| THE DATA |

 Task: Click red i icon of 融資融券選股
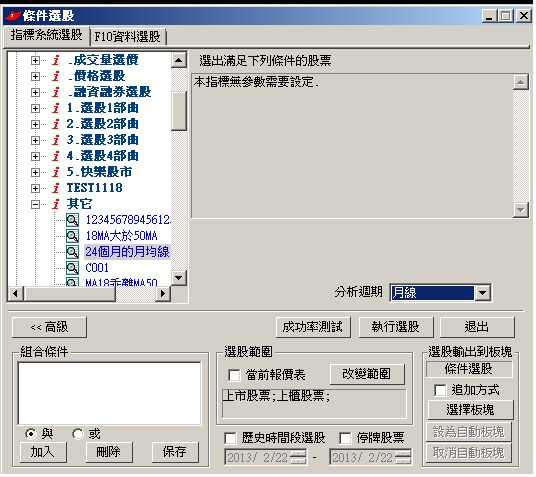[x=56, y=92]
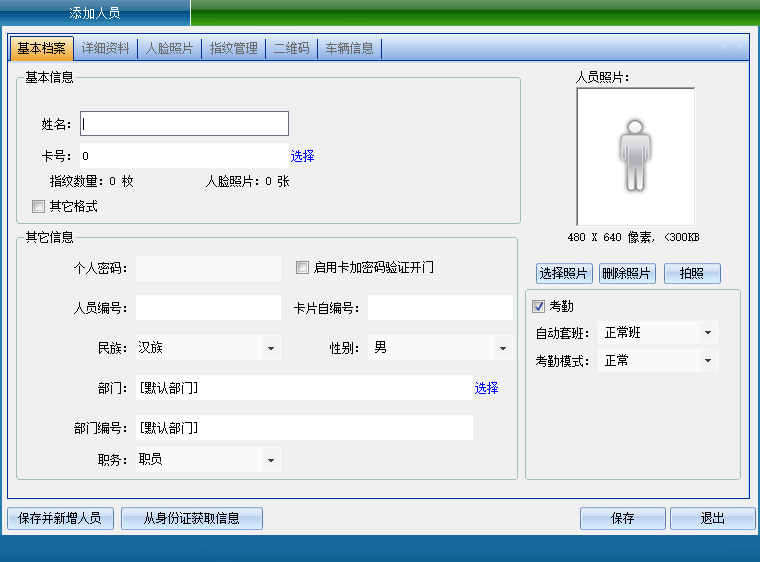This screenshot has height=562, width=760.
Task: Switch to the 详细资料 tab
Action: pyautogui.click(x=106, y=48)
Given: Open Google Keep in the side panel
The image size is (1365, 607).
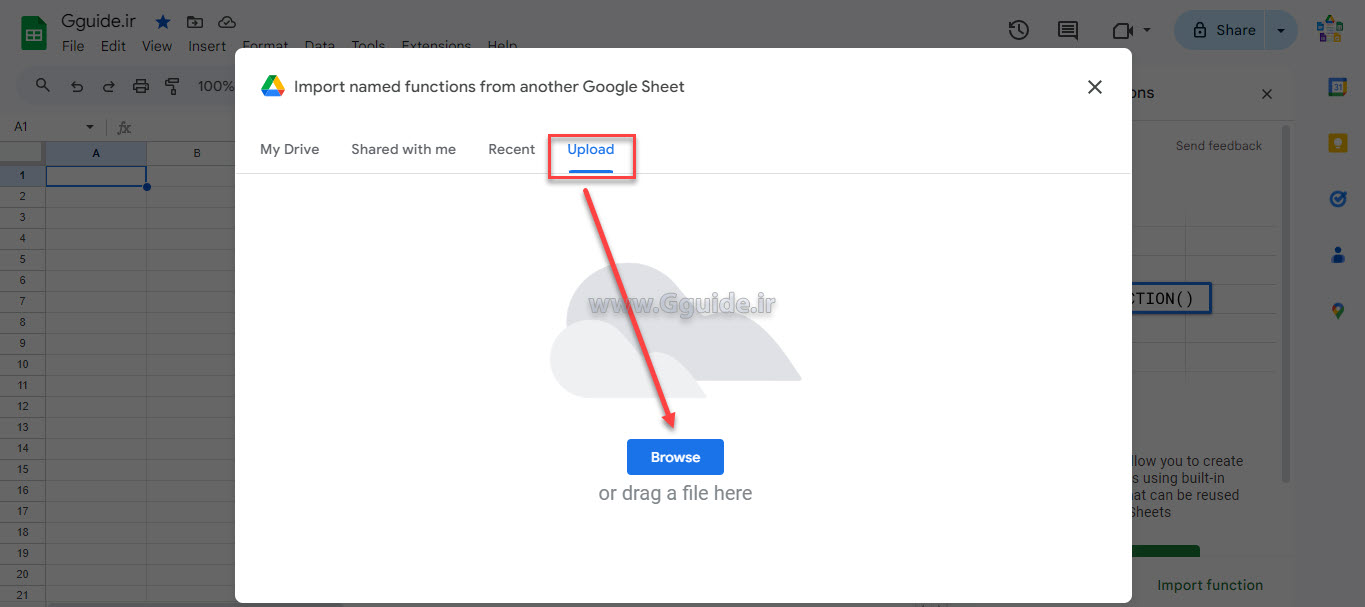Looking at the screenshot, I should (1338, 143).
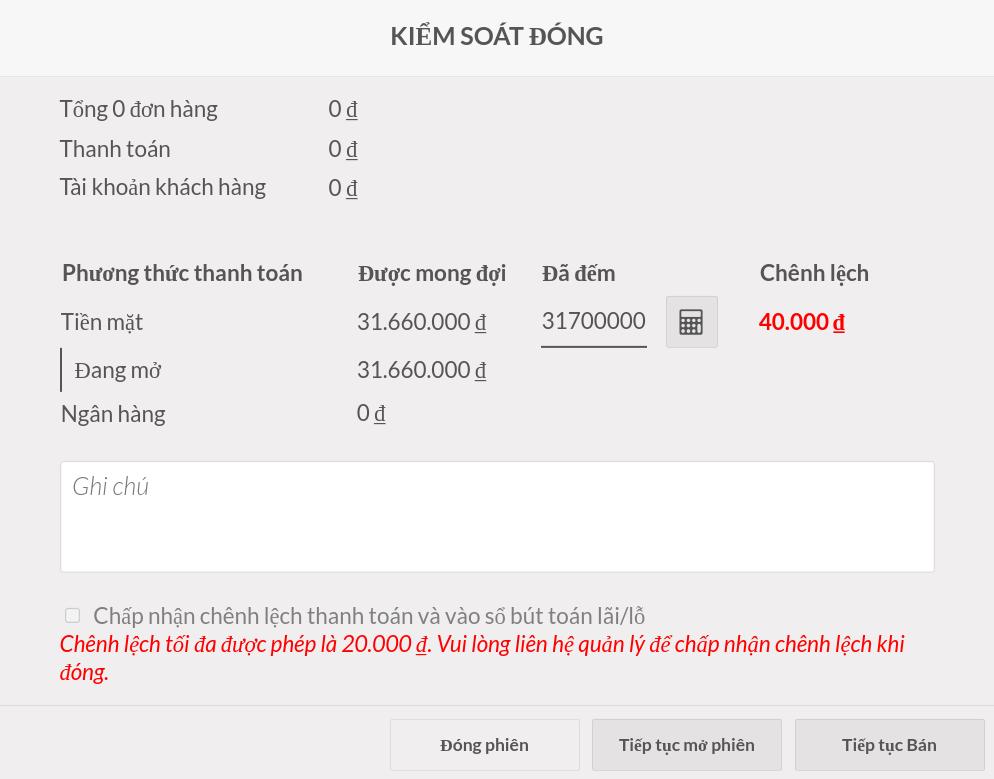Click the red 40.000 đ difference amount
Viewport: 994px width, 779px height.
pyautogui.click(x=801, y=322)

| REQUIREMENT |
All the records need to be printed again exactly as written, though without their pictures.

| SOLUTION FOR THIS PROBLEM |
 Task: Click red i icon of 融資融券選股
[x=56, y=92]
This screenshot has height=562, width=760.
Task: Switch to the 详细资料 tab
Action: pyautogui.click(x=106, y=48)
Given: Open Google Keep in the side panel
The image size is (1365, 607).
Looking at the screenshot, I should (1338, 143).
Click the red 40.000 đ difference amount
Viewport: 994px width, 779px height.
pyautogui.click(x=801, y=322)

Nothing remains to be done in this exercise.